**Study questions**
1. Reproduce the part of the drug prices excerpt that begins at the words "And Joe Grogan, one" and ends after the words "not token gestures.".
2. In the drug prices excerpt, what price did Gilead set in 2013 for its new hepatitis C treatment?

**Page excerpt**
Even the most stubborn companies—drug manufacturers and pharmacy benefit managers—are now acknowledging that high drug prices are a big problem. It is clear that half measures will no longer help struggling patients. What we need is substantive, meaningful reform that will hold Big Pharma accountable and reduce drug costs for all Americans.

This makes the new article on the Trump administration’s executive order to reduce drug prices so disappointing. We hear that the executive order is likely to be very favorable to drug companies, and unlikely to lower prices And since on the campaign trail Trump said drug companies were “getting away with murder”, this contrast is all the more appalling.

Over the last few weeks, a number of Trump administration officials have been meeting in what they call “the Drug Price and Innovation Working Group.” It includes Joe Grogan, associate director at the Office of Management and Budget, FDA Chair Scott Gottlieb, OMB Director Mick Mulvaney and Secretary of Health and Human Services Tom Price. Earlier reports said the members were unwilling to take steps that might anger the pharmaceutical industry or other large companies.

According to Business Insider, these reports are well founded. The proposed executive order has several components: 1) it would extend overseas patents, giving drugmakers longer exclusive periods before generic drugs come to market, 2) it would make changes to regulations and drug reimbursements in order to promote competition, 3) the order might endorse/promote value based pricing, where prescriptions are paid for based on how well they work, 4) and the order might promote leniency on clinical trials.

The order contains no references to Medicare negotiating lower drug prices, or importing cheaper drugs from abroad, or combating price gouging by companies—all powerful reforms that lower drug costs and improve the lives of millions of Americans.

Even more disturbing is that some of the text in the working group’s documents has been directly taken from papers written by the Pharmaceutical Research and Manufacturers of America (PhRMA), the chief lobby for drug companies. This makes it unlikely, to say the least, that the executive order will strongly combat drug prices. Kaiser Health News looked at the proposals and concluded that they will not reduce drug costs; a professor described them as “token gestures.”

And Joe Grogan, one of the chief participants on the order, spent the last five years working at Gilead Sciences as the head of federal affairs. Gilead is the drug company that helped ignite the debate over drug prices; in 2013 it set the price of a new hepatitis C treatment at over $80,000. Mr. Grogan does not have a White House ethics waiver, so he is supposed to recuse himself from issues he has lobbied on in recent years. He has not recused himself from this order, despite the fact that he has clearly lobbied on drug prices recently.

It is time to get tough on drug prices. Americans deserve meaningful action on this issue, not token gestures.

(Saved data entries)

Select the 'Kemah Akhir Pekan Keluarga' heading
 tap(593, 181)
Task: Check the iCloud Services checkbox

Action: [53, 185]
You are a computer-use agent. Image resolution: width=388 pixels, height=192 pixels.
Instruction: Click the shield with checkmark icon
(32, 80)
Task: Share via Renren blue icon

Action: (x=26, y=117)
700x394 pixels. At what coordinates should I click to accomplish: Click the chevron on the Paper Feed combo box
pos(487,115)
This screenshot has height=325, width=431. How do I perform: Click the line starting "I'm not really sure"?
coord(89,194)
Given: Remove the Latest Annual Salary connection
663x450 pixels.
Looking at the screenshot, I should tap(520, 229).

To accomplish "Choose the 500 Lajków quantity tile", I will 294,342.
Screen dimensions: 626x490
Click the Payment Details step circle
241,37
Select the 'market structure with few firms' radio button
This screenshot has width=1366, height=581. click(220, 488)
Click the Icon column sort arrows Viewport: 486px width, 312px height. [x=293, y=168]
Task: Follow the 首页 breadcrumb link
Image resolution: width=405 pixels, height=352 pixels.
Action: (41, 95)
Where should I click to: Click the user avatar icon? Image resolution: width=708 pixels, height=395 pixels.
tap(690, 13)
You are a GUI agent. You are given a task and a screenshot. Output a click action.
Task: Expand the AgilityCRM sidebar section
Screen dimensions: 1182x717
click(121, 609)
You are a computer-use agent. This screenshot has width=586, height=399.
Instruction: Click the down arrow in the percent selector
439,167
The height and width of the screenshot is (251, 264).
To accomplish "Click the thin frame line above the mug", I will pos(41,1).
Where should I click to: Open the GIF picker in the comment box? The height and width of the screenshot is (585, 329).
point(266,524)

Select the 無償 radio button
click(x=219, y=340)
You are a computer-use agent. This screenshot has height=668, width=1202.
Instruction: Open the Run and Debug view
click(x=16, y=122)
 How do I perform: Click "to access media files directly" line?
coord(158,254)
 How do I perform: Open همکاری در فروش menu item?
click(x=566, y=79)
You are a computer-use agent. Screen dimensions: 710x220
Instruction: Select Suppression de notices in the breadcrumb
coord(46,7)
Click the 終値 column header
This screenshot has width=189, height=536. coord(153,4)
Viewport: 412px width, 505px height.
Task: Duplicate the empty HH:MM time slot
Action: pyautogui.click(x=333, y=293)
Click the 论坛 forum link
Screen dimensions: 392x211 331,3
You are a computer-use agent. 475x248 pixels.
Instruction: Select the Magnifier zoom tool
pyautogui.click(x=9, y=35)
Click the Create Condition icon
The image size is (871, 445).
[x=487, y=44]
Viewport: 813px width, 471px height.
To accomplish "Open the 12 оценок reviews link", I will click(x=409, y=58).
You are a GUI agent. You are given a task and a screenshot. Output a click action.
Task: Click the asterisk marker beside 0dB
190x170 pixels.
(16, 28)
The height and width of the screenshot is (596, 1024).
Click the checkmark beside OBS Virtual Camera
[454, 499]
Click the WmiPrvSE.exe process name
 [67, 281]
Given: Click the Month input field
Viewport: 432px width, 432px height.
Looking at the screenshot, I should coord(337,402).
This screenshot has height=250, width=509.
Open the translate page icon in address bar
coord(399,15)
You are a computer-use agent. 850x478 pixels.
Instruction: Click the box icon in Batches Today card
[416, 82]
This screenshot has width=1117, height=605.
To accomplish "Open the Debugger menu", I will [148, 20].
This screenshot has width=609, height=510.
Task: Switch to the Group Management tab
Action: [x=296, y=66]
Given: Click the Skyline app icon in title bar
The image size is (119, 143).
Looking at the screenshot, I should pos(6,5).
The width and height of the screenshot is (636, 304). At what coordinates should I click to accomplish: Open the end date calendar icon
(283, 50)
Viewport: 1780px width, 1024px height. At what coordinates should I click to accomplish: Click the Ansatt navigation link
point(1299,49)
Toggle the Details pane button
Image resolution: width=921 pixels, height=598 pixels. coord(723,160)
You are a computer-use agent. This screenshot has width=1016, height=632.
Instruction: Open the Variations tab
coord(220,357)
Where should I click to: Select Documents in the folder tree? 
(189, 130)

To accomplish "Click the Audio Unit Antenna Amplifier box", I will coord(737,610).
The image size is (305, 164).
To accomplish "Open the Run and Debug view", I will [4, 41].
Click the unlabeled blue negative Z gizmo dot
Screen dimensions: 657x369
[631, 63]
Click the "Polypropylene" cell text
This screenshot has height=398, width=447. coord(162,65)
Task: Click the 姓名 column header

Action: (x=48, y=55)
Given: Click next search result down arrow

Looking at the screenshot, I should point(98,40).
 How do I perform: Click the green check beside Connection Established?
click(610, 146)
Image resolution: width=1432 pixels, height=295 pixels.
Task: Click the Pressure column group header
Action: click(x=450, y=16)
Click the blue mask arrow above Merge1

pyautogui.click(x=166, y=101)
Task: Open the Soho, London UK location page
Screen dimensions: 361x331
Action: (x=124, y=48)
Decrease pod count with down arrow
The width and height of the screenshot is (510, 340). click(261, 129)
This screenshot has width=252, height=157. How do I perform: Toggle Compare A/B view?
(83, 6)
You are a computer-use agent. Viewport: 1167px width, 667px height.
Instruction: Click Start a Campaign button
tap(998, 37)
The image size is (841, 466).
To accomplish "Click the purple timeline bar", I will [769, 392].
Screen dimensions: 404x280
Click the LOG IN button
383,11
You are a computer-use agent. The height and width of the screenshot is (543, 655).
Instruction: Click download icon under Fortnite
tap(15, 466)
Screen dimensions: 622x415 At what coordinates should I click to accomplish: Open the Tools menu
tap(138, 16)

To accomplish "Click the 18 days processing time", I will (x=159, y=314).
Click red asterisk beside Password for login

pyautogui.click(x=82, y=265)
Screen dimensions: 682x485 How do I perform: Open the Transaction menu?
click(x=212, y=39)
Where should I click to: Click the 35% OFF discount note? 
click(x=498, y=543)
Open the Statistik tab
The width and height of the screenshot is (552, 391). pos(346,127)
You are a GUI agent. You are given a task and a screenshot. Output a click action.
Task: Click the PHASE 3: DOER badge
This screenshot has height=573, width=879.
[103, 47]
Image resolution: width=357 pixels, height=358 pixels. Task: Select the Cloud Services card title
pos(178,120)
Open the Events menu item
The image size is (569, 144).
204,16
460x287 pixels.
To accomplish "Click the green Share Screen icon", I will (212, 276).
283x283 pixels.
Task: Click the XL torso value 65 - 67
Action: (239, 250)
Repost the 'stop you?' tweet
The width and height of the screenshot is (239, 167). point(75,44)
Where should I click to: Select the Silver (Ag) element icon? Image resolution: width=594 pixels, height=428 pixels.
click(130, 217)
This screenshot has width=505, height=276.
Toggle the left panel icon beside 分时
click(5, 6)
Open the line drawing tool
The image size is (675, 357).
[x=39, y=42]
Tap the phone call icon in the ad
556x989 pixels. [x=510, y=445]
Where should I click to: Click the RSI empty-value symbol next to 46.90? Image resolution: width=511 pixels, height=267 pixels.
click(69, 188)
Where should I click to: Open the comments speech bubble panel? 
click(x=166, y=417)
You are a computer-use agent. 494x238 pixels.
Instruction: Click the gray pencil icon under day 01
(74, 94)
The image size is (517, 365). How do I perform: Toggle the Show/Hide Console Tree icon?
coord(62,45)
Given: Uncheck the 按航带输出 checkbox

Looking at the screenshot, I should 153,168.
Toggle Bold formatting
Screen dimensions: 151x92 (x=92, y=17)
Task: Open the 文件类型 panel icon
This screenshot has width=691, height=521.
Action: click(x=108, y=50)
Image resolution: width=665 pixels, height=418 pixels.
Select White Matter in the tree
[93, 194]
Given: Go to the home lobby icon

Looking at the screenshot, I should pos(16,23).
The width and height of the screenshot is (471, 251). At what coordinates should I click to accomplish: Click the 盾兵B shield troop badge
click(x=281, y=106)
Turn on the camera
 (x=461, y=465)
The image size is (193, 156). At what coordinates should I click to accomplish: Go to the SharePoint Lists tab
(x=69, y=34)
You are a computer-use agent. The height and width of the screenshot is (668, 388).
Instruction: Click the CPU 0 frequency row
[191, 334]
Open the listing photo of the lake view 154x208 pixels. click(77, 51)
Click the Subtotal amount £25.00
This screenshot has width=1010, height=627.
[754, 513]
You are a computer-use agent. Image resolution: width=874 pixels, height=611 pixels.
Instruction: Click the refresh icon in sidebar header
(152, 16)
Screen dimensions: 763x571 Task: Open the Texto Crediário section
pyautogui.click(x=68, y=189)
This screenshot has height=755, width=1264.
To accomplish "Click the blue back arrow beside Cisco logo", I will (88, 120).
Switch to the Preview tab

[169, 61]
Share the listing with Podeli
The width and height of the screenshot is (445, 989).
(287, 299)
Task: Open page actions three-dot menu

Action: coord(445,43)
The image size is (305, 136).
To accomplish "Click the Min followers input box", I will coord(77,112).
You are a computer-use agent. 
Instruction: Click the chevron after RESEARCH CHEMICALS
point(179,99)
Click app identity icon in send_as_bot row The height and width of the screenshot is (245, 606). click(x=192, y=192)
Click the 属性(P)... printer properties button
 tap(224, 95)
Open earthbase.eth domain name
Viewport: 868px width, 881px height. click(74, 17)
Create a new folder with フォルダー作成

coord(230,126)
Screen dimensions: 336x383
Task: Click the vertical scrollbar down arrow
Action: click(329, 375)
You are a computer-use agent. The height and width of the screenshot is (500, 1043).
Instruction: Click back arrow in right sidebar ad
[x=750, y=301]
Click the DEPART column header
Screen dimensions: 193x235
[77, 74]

**Answer section**
1.
And Joe Grogan, one of the chief participants on the order, spent the last five years working at Gilead Sciences as the head of federal affairs. Gilead is the drug company that helped ignite the debate over drug prices; in 2013 it set the price of a new hepatitis C treatment at over $80,000. Mr. Grogan does not have a White House ethics waiver, so he is supposed to recuse himself from issues he has lobbied on in recent years. He has not recused himself from this order, despite the fact that he has clearly lobbied on drug prices recently.

It is time to get tough on drug prices. Americans deserve meaningful action on this issue, not token gestures.

2. Over $80,000.